I think a significant takeaway is that despite being overcome with strong frustration, the game ended up blowing me away.
Jackwraith's Avatar
Jackwraith replied the topic: #326903 30 Sep 2021 23:14


So, in the above review, SU&SD basically ended up savaging this game. Quinns gushed about a lot of the things that other people have also gushed about (the beauty of the minis and terrain, the heroes are interesting, the story is at least somewhat compelling, etc.) But the fatal flaw that he found was that there really isn't much game to the game. The variety in combat and gear and feats is interesting, but what it boils down to is doing as much damage as possible and killing things as fast as possible in order to get to the next room to do the same thing. Now, many people will say that, at its most basic level, that's pretty much what a dungeon crawler is. And they'd be right, so if it works for you that, as he says, the most important thing is just to be able to walk up and attack twice, regardless of how you attack, fine. It works for you.

But what bugged me is what he showed in the context of that description, in that the game, such as it is, is ALL ON THE SCREEN. You can build that nice terrain and move those beautiful figures, but you don't really have to do any of it because all of the important actions are happening on the screen. That's what I said was the fatal flaw for me in another thread without ever having played it. I spend all day staring at screens. I'm doing it while writing this. When I'm playing a board game, I want to be looking at the board and the people I'm playing with. I don't mind having an app-assisted game. As I've noted before, I really liked Alchemists, which is app-assisted. But the game in Alchemists is still on the board and that doesn't seem to be the case with Descent (or at least not as much as I prefer it to be.)
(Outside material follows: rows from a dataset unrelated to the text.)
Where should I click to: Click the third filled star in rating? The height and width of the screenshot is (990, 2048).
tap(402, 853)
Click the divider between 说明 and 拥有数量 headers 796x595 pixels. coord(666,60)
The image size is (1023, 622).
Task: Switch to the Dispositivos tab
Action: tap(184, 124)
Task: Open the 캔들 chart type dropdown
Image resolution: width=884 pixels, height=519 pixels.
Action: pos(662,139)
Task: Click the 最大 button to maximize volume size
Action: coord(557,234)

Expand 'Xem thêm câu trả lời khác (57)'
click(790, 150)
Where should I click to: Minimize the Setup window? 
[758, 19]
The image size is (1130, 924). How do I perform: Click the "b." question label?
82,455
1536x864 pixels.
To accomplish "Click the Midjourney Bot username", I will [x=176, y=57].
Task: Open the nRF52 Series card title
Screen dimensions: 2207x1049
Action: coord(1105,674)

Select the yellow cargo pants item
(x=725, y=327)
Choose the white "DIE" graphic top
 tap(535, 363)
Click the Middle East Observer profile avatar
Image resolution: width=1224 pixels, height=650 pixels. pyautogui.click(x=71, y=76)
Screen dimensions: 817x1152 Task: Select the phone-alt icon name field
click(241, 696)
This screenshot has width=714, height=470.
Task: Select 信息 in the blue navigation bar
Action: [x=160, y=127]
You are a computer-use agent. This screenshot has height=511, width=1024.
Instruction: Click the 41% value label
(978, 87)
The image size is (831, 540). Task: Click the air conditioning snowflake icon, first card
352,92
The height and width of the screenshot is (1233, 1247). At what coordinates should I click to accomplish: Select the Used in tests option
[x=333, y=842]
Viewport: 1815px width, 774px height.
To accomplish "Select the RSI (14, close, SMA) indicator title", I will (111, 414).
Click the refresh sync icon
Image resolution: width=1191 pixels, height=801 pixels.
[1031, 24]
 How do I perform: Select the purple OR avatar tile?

SU&SD are neither infallible nor totally in line with my tastes. I watch their reviews because I think they're insightful and I find Quinns to be hilarious, but I don't always agree with them and have found them to be hypercritical about games that I really enjoy, like Root. I just found this one to be especially interesting because it dovetails nicely with both the concerns I had about things I was aware of and things that I wasn't. Of course, the post right above mine in this thread is Charlie's, whose opinion I also seriously respect, saying that he was blown away by this game that Quinns says isn't really a game, so take it for what it's worth, I guess.
charlest's Avatar
charlest replied the topic: #326904 30 Sep 2021 23:51
I get the concern and I share some of the annoyance of apps removing your focus from the physical game, but it's not accurate to state the entire game is on the app. The app doesn't know where your character is or where the enemies are.

Saying that you can ignore the playing area completely would be just as valid pointed at any dungeon crawler. You could just compare attack and defense and roll without ever moving a figure.

The combat mechanics are not deep or as involved as something like Gloomhaven, but I think they're very smart. By having you flip cards and components they make you feel clever, but they also physically draw you to the table and away from the app.

The magic of the game isn't really in the combat, it's in the scenario design and exploration element.

However, I wouldn't recommend it to you if you are concerned about the app. You should likely trust your instincts. It's far too expensive to take a gamble on.
Erik Twice's Avatar
Erik Twice replied the topic: #326905 01 Oct 2021 03:54

Jackwraith wrote: But the fatal flaw that he found was that there really isn't much game to the game. The variety in combat and gear and feats is interesting, but what it boils down to is doing as much damage as possible and killing things as fast as possible in order to get to the next room to do the same thing. Now, many people will say that, at its most basic level, that's pretty much what a dungeon crawler is

I'm surprised they have this criticism of Descent but not Gloomhaven because, in my experience, it's absolutely true of the latter.

Sure, dungeon crawlers are about moving to room to room and fighting monsters. But wargames are also about that and they have more thought and depth.